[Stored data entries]
------

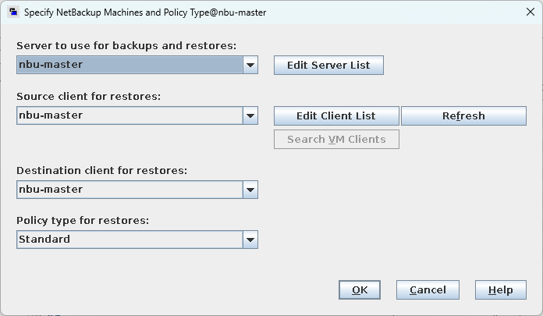Click the destination client nbu-master field

pyautogui.click(x=129, y=190)
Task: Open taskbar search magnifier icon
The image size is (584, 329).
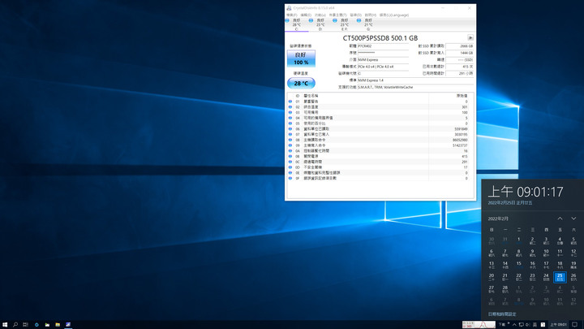Action: coord(15,324)
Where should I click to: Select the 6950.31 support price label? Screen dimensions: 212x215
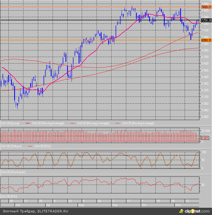206,40
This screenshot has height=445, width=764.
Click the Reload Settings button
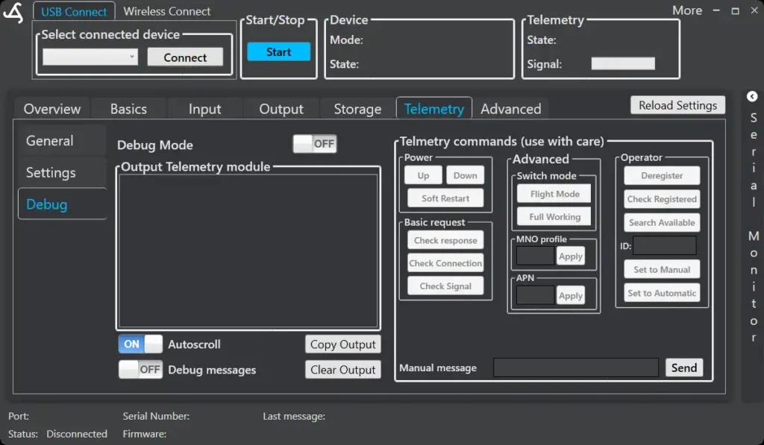677,105
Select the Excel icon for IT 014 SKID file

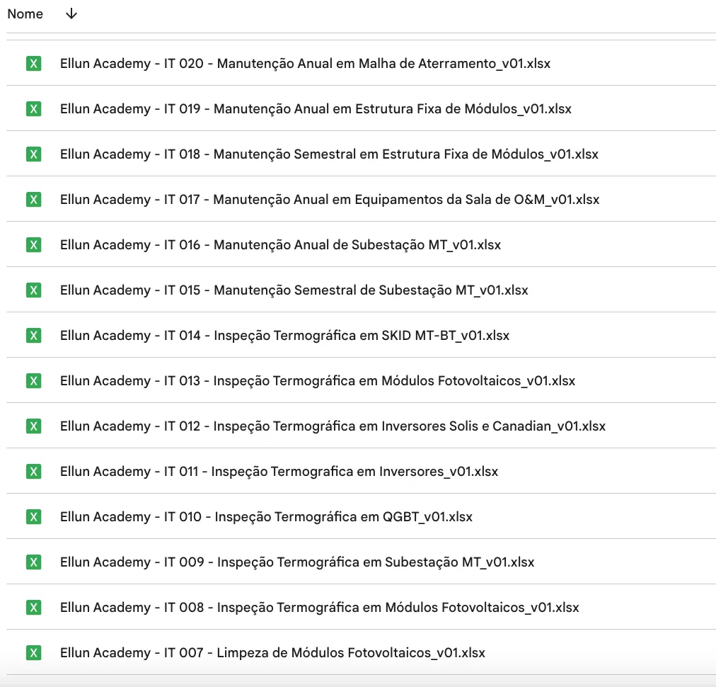click(x=33, y=336)
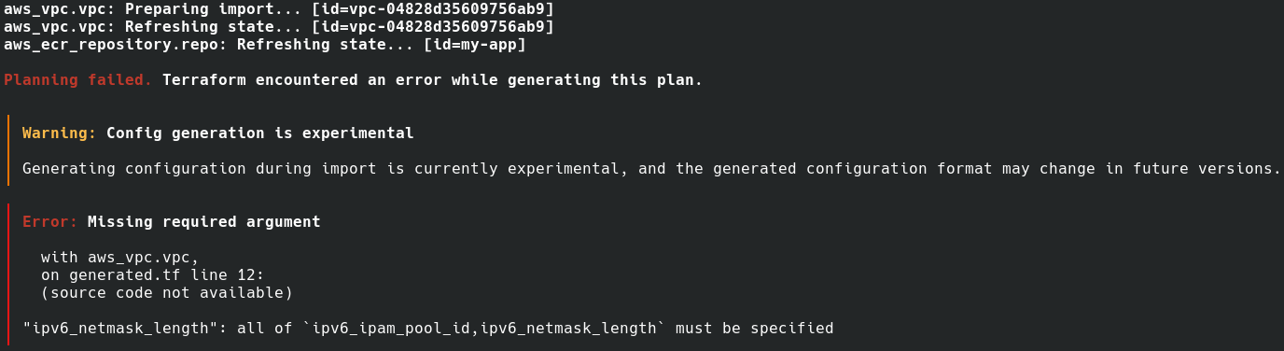Click the red 'Planning failed.' text

point(78,80)
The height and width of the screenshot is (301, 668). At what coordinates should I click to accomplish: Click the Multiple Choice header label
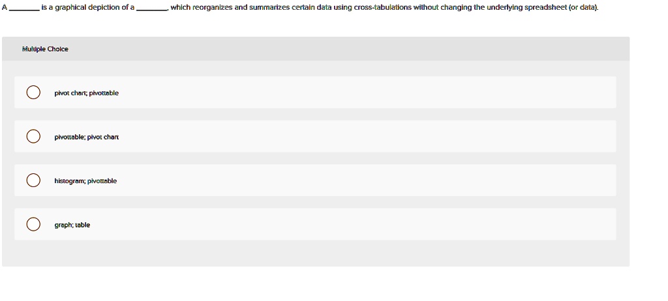45,49
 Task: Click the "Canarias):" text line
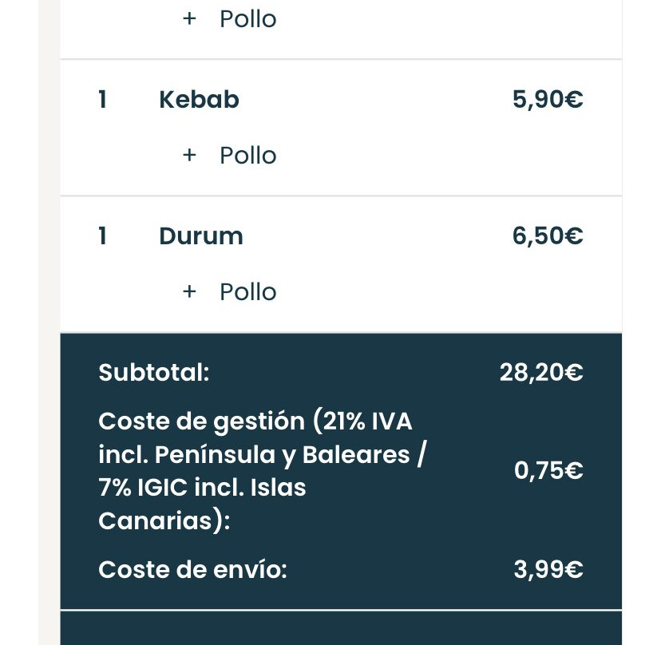coord(164,521)
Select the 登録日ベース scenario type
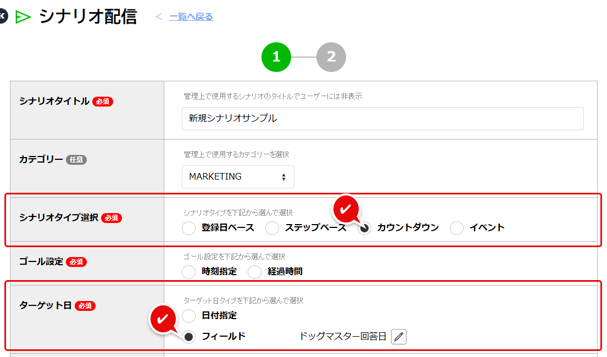Screen dimensions: 607x357 point(189,228)
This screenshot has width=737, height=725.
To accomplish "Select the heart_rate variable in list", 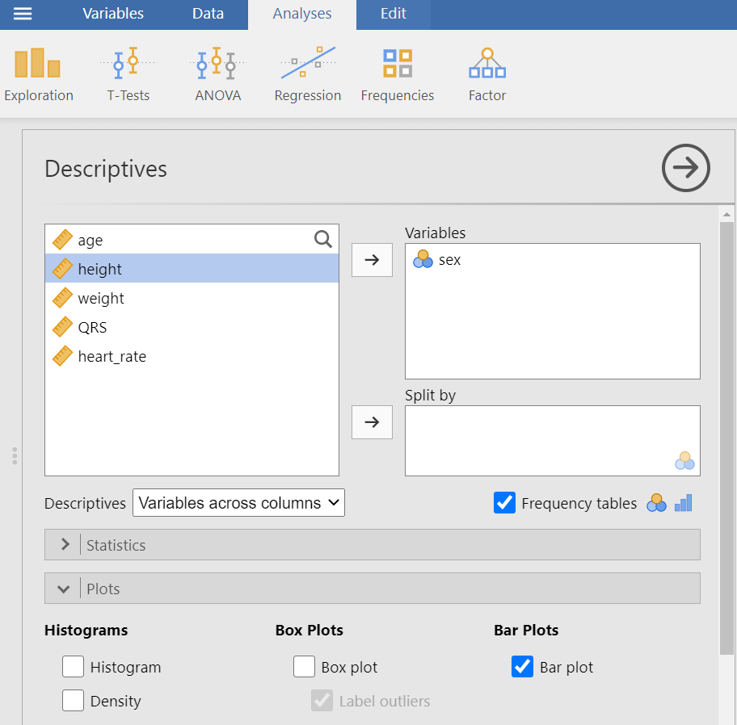I will click(x=112, y=356).

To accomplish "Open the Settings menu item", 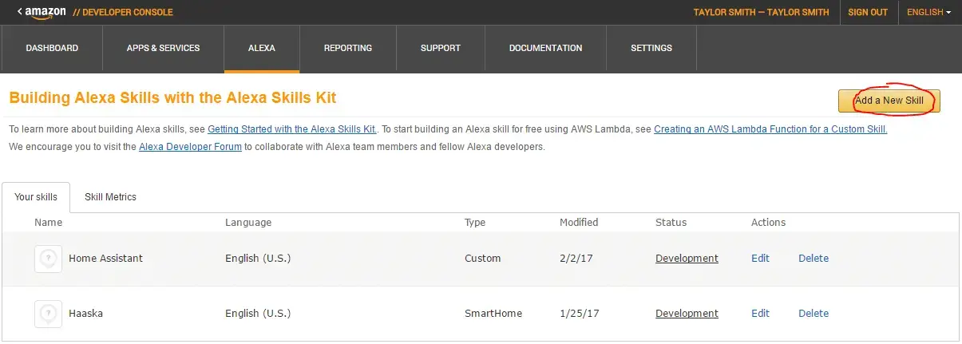I will (x=651, y=48).
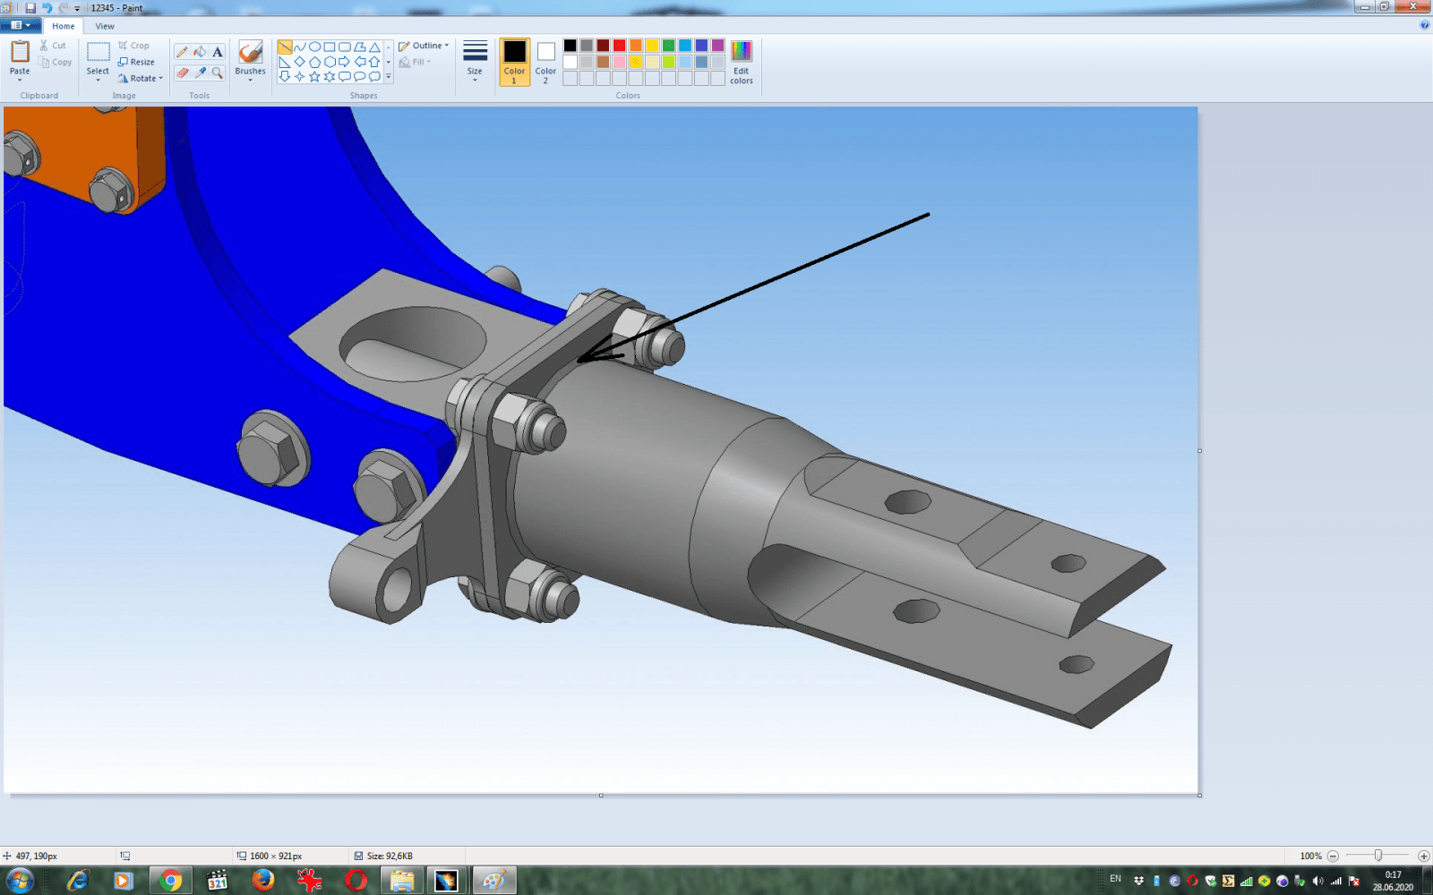Activate the Color 1 swatch
Viewport: 1433px width, 895px height.
(514, 60)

------

* _WHAT IS REQUIRED_: Please copy out each line in the entries that mentions the string "This".

* _RESPONSE_:
This screenshot has height=445, width=764.
This screenshot has width=737, height=725.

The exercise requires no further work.